PROBLEM DETAILS: The data below must be returned in full and exactly.

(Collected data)
_ _ _ _ _ _ _

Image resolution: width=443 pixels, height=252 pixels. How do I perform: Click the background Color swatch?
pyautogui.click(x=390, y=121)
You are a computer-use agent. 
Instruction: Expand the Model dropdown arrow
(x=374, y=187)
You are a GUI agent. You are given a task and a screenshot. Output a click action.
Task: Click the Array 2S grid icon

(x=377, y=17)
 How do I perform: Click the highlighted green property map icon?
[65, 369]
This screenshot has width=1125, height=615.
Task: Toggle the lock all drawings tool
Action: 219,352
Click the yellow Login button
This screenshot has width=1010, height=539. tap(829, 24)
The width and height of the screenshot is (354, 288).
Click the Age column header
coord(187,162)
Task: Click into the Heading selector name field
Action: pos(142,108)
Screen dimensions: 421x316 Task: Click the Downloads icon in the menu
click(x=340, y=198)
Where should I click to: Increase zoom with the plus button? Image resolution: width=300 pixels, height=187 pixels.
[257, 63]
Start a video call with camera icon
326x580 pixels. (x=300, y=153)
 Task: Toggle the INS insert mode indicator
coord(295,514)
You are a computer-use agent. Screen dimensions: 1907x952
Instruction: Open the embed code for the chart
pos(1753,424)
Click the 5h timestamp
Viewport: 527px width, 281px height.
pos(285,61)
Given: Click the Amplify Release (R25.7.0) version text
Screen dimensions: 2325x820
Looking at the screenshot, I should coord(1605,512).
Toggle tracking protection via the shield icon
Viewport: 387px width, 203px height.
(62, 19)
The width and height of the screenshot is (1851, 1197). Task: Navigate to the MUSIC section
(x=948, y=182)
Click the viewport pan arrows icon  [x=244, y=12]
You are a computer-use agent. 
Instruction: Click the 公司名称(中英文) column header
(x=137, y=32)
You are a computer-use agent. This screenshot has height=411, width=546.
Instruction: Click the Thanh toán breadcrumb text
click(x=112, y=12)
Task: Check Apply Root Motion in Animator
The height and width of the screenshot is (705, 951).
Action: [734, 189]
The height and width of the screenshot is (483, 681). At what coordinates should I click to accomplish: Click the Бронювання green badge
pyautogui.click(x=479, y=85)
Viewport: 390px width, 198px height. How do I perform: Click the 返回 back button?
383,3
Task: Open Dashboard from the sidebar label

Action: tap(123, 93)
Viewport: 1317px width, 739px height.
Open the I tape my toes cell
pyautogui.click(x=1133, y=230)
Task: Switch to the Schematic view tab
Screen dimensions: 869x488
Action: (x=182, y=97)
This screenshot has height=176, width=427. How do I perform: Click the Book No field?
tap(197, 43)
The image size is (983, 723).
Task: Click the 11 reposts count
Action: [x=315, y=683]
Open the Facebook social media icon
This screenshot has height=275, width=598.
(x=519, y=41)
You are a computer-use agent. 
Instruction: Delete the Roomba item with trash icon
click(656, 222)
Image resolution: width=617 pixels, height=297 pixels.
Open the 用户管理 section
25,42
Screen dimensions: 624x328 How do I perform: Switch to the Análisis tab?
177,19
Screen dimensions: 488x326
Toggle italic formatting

_ _ _ _ _ _ _

OUTPUT OF THE EXERCISE:
Image resolution: width=443 pixels, height=252 pixels. How do I perform: Click the background Color swatch?
pyautogui.click(x=390, y=121)
You are a computer-use agent. 
Instruction: Expand the Model dropdown arrow
(x=374, y=187)
You are a GUI agent. You are given a task and a screenshot. Output a click action.
Task: Click the Array 2S grid icon

(x=377, y=17)
 How do I perform: Click the highlighted green property map icon?
[65, 369]
This screenshot has width=1125, height=615.
Task: Toggle the lock all drawings tool
Action: 219,352
Click the yellow Login button
This screenshot has width=1010, height=539. tap(829, 24)
The width and height of the screenshot is (354, 288).
Click the Age column header
coord(187,162)
Task: Click into the Heading selector name field
Action: pos(142,108)
Screen dimensions: 421x316 Task: Click the Downloads icon in the menu
click(x=340, y=198)
Where should I click to: Increase zoom with the plus button? Image resolution: width=300 pixels, height=187 pixels.
[257, 63]
Start a video call with camera icon
326x580 pixels. (x=300, y=153)
 Task: Toggle the INS insert mode indicator
coord(295,514)
You are a computer-use agent. Screen dimensions: 1907x952
Instruction: Open the embed code for the chart
pos(1753,424)
Click the 5h timestamp
Viewport: 527px width, 281px height.
pos(285,61)
Given: Click the Amplify Release (R25.7.0) version text
Screen dimensions: 2325x820
Looking at the screenshot, I should coord(1605,512).
Toggle tracking protection via the shield icon
Viewport: 387px width, 203px height.
(62, 19)
The width and height of the screenshot is (1851, 1197). Task: Navigate to the MUSIC section
(x=948, y=182)
Click the viewport pan arrows icon  [x=244, y=12]
You are a computer-use agent. 
Instruction: Click the 公司名称(中英文) column header
(x=137, y=32)
You are a computer-use agent. This screenshot has height=411, width=546.
Instruction: Click the Thanh toán breadcrumb text
click(x=112, y=12)
Task: Check Apply Root Motion in Animator
The height and width of the screenshot is (705, 951).
Action: [734, 189]
The height and width of the screenshot is (483, 681). At what coordinates should I click to accomplish: Click the Бронювання green badge
pyautogui.click(x=479, y=85)
Viewport: 390px width, 198px height. How do I perform: Click the 返回 back button?
383,3
Task: Open Dashboard from the sidebar label

Action: tap(123, 93)
Viewport: 1317px width, 739px height.
Open the I tape my toes cell
pyautogui.click(x=1133, y=230)
Task: Switch to the Schematic view tab
Screen dimensions: 869x488
Action: (x=182, y=97)
This screenshot has height=176, width=427. How do I perform: Click the Book No field?
tap(197, 43)
The image size is (983, 723).
Task: Click the 11 reposts count
Action: [x=315, y=683]
Open the Facebook social media icon
This screenshot has height=275, width=598.
(x=519, y=41)
You are a computer-use agent. 
Instruction: Delete the Roomba item with trash icon
click(656, 222)
Image resolution: width=617 pixels, height=297 pixels.
Open the 用户管理 section
25,42
Screen dimensions: 624x328 How do I perform: Switch to the Análisis tab?
177,19
Screen dimensions: 488x326
Toggle italic formatting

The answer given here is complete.